UNITED STATES DISTRICT COURT FOR THE NORTHERN DISTRICT OF CALIFORNIA
Jun 20, 2013
Case No.: 13-261 JSC (N.D. Cal. Jun. 20, 2013)

Summary

holding that an agency action was "non-final," but noting that "[t]his result is warranted given that the [re-opening] does appear to seek additional information"

Summary of this case from Mantena v. Hazuda

Opinion

Case No.: 13-261 JSC

06-20-2013

TRUE CAPITAL MANAGEMENT, LLC, and TAMARA JARIC, Plaintiffs, v. UNITED STATES DEPARTMENT OF HOMELAND SECURITY, and UNITED STATES CITIZENSHIP AND IMMIGRATION SERVICES, Defendants.

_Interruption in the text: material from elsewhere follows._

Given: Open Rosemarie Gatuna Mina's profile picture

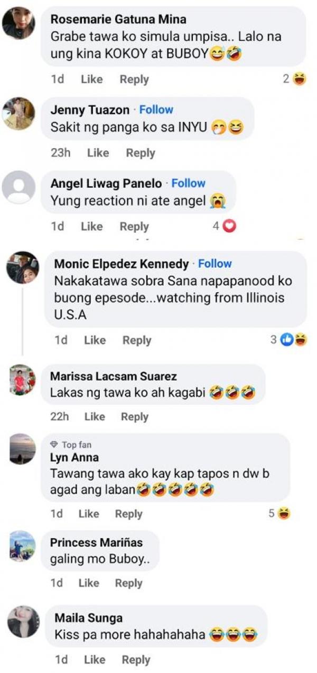Looking at the screenshot, I should pyautogui.click(x=18, y=23).
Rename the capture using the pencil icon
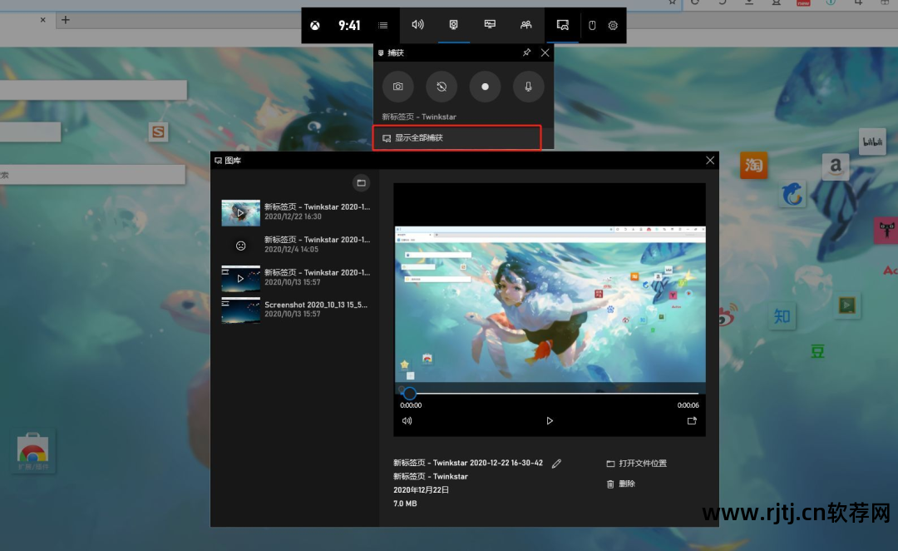This screenshot has width=898, height=551. click(x=557, y=464)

ORDER GRANTING DEFENDANTS'

MOTION TO DISMISS FOR LACK

OF SUBJECT MATTER

JURISDICTION (Dkt. No. 13)

Plaintiffs True Capital Management ("True Capital") and Tamara Jaric filed this action seeking declaratory relief and an order compelling Defendants United States Department of Homeland Security ("DHS") and United States Citizenship and Immigration Services ("USCIS") to approve the H-1B visa petition submitted by True Capital on behalf of Tamara Jaric. Now pending before the Court is Defendants' Motion to Dismiss for Lack of Subject Matter Jurisdiction (Dkt. No. 13) based on USCIS's sua sponte reopening of Plaintiffs' H-1B petition during the pendency of this action.

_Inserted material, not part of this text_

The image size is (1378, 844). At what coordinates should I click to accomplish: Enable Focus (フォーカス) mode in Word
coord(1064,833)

Plaintiffs appeared for oral argument on May 16, 2013, although Defendants did not. At oral argument, Plaintiffs argued that Defendants' reopening was merely for the purpose of delay. Plaintiffs were granted leave to submit supplemental briefing regarding this argument and Defendants were directed to respond to said supplemental briefing. (Dkt. Nos. 23 & 26.) The Court has considered the parties' moving papers, supplemental submissions, and the relevant legal authority and GRANTS Defendants' motion without prejudice.

BACKGROUND

Plaintiff True Capital filed a Form I-129H petition with USCIS seeking to temporarily employ Plaintiff Tamara Jaric through an H-1B visa on April 9, 2012. An H-1B visa petition is authorized by statute, 8 U.S.C. § 1101(a)(15)9H)(i)(b), and allows an employer to temporarily employ a non-immigrant as a "specialty occupation" worker; here, a Business Marketing Specialist. True Capital is a San Francisco based wealth management company specializing in wealth management services specifically designed for professional athletes, entertainers, and other high net worth individuals. Ms. Jaric was lawfully present in the United States on an F-1 student visa at the time the petition was filed.

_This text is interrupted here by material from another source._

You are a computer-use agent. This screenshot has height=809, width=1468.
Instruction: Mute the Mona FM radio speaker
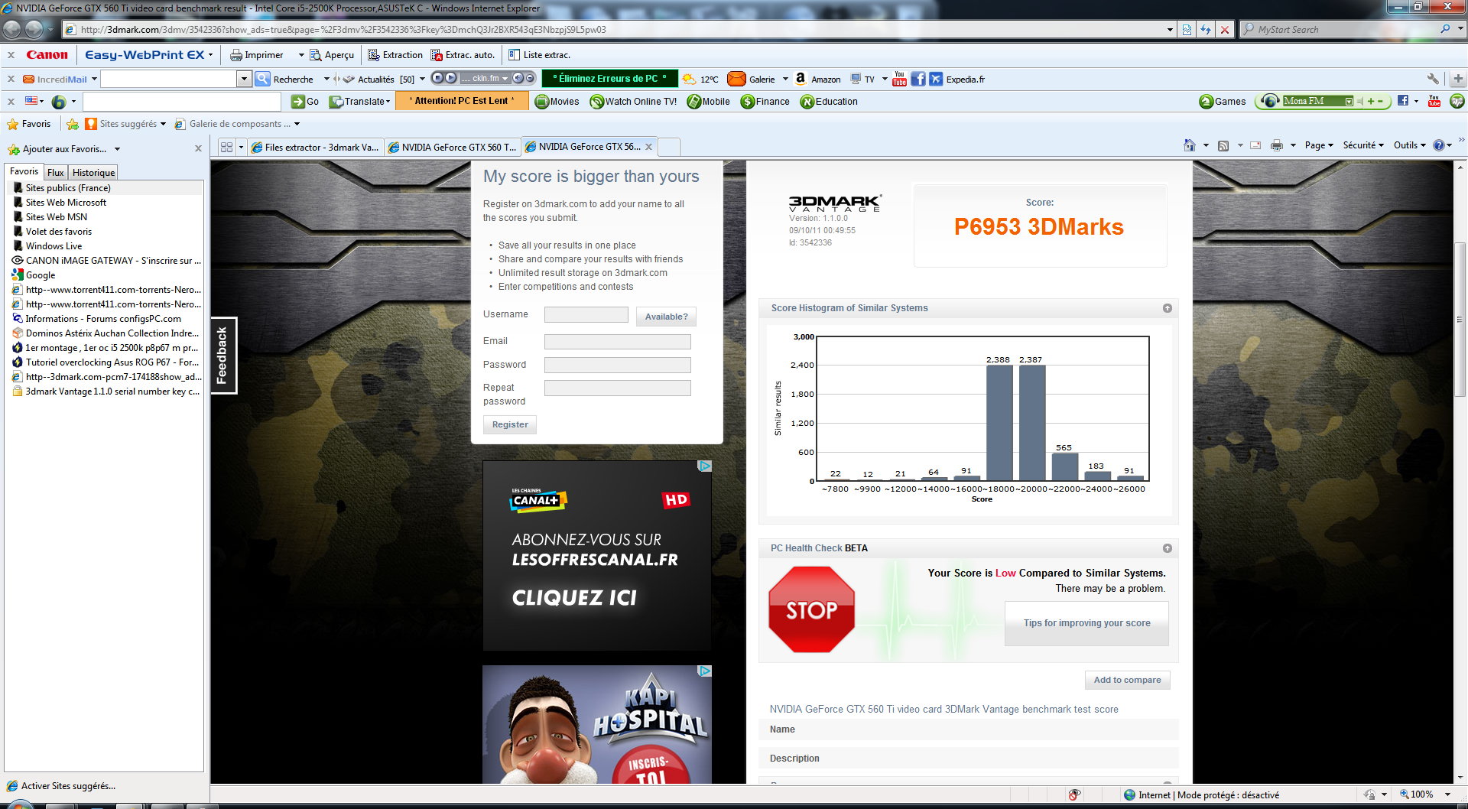tap(1360, 101)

In response to the visa petition, USCIS issued a Request for Evidence ("RFE") seeking additional documentation supporting True Capital's contention that the Business Marketing Specialist position offered to Ms. Jaric qualified as a "specialty occupation" requiring a Bachelor's degree, or its equivalent, in a "specific specialty," which Plaintiff submitted. On October 26, 2012, Plaintiffs received a Notice of Decision notifying them that the visa petition had been denied because True Capital had failed to show that the proffered position satisfied any of the four criteria required to be considered a "specialty occupation" under 8 C.F.R. § 214.2(h)(4)(iii). Plaintiffs elected not to file an appeal with the Administrative Appeals Office ("AAO").

Plaintiffs thereafter timely filed the underlying complaint seeking declaratory relief and a determination that USCIS's decision to deny the visa petition was arbitrary and capricious. While this action was pending USCIS sua sponte reopened Plaintiffs' visa petition and sought additional evidence; namely, a copy of Plaintiff Jaric's college transcripts. (Dkt. No. 13-1.) Defendants then filed the underlying motion to dismiss for lack of subject matter jurisdiction. (Dkt. No. 13.) Just over a month later, USCIS sent Plaintiffs a third Request for Additional Evidence which appears identical to the preceding request. (Dkt. No. 23-6.) The deadline for Plaintiffs to submit the additional evidence is August 1, 2013. No other decision has issued from USCIS regarding Plaintiffs' visa petition.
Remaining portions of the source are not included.